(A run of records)
......
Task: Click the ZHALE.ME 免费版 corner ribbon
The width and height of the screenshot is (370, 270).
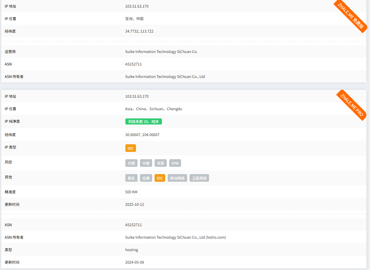Action: (x=351, y=16)
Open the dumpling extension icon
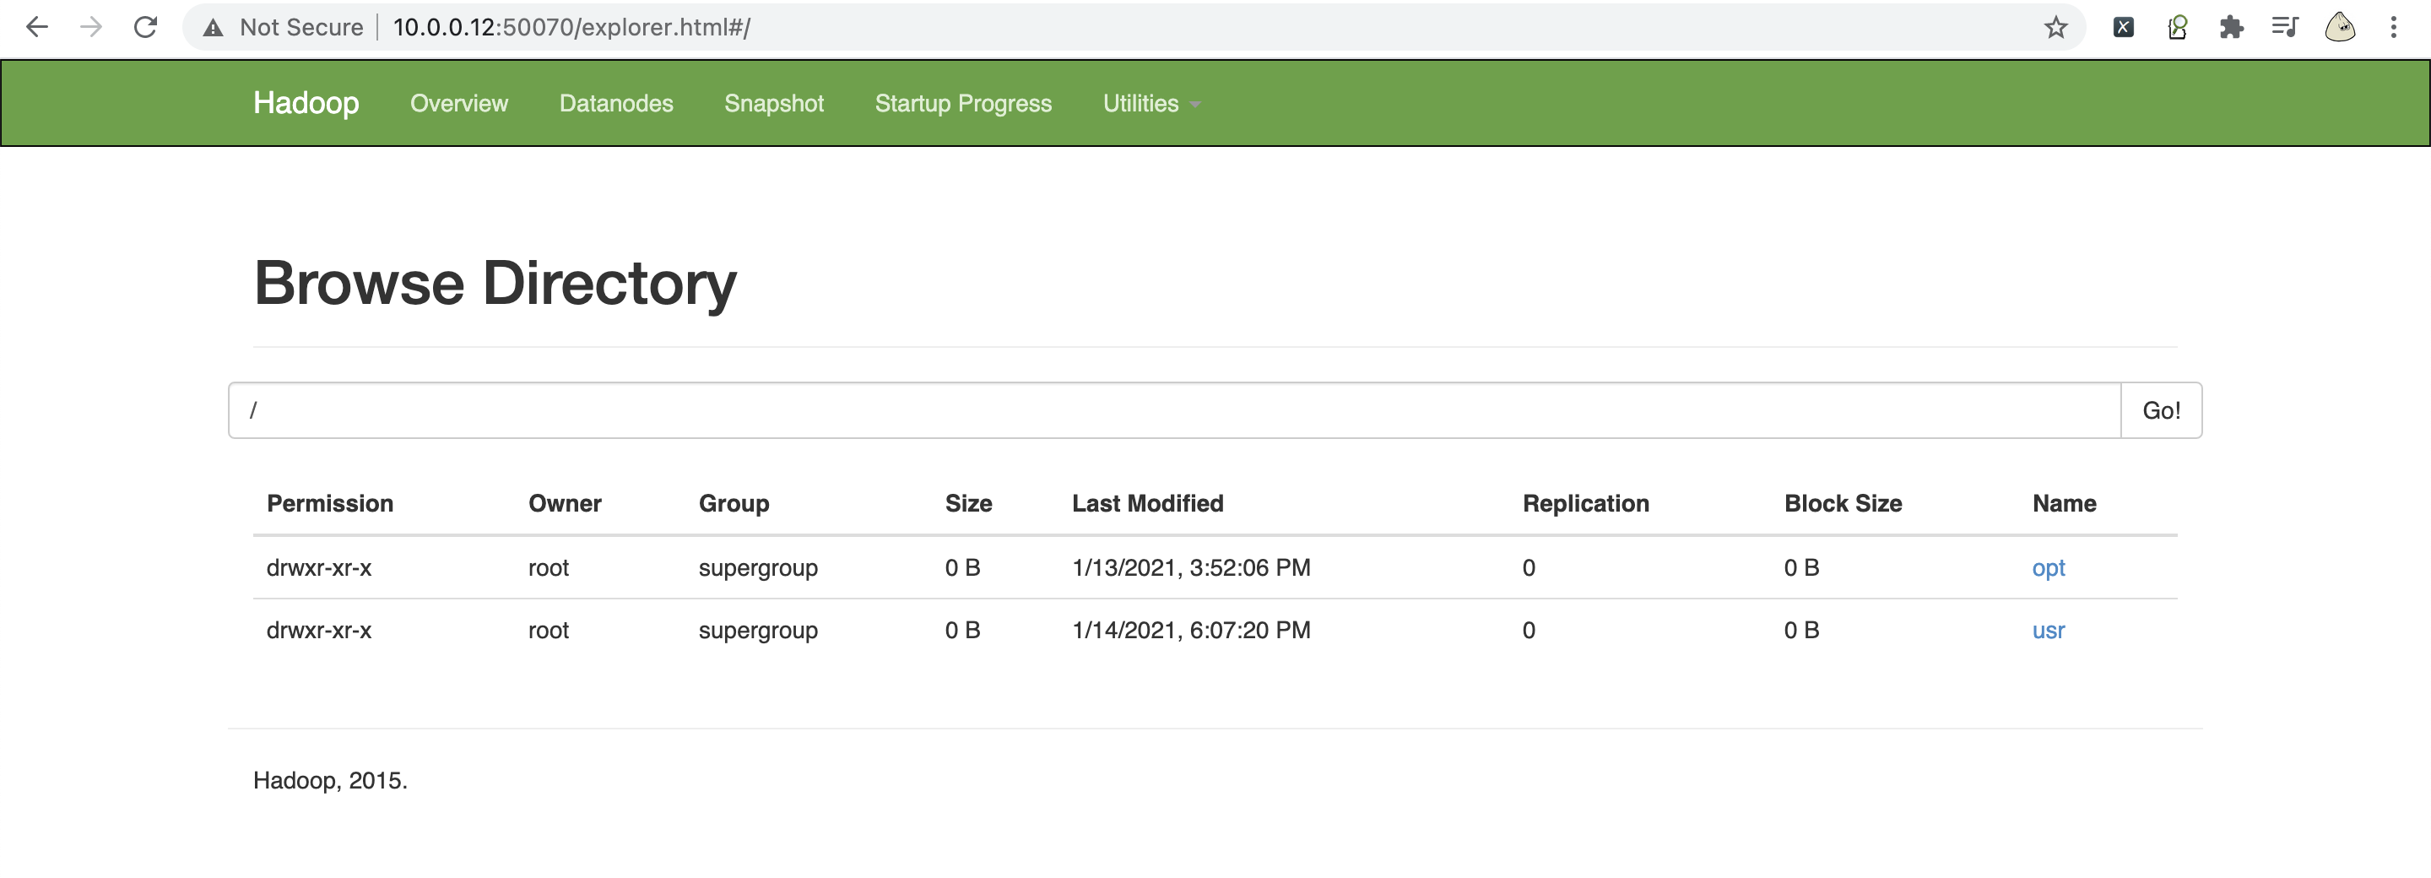 click(x=2339, y=26)
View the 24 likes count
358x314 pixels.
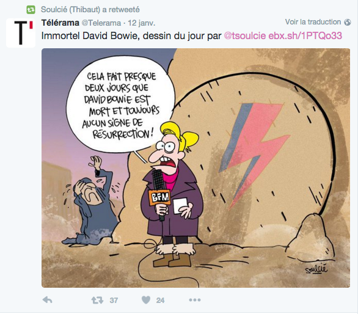pos(160,301)
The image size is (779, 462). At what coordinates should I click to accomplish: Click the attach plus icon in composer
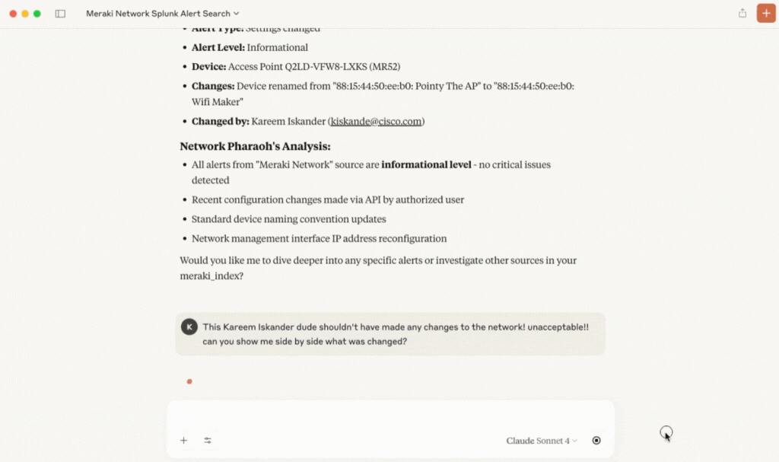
......
● AIM
Replace "icon" with "button" throughout the material above, leaving everything else unchanged. Omit the pictures from your version.

● ANSWER TO THIS TASK
Task: Click the ZHALE.ME 免费版 corner ribbon
The width and height of the screenshot is (370, 270).
Action: (x=351, y=16)
Open the dumpling extension button
 click(x=2339, y=26)
View the 24 likes count
358x314 pixels.
pos(160,301)
The image size is (779, 462). At what coordinates should I click to accomplish: Click the attach plus button in composer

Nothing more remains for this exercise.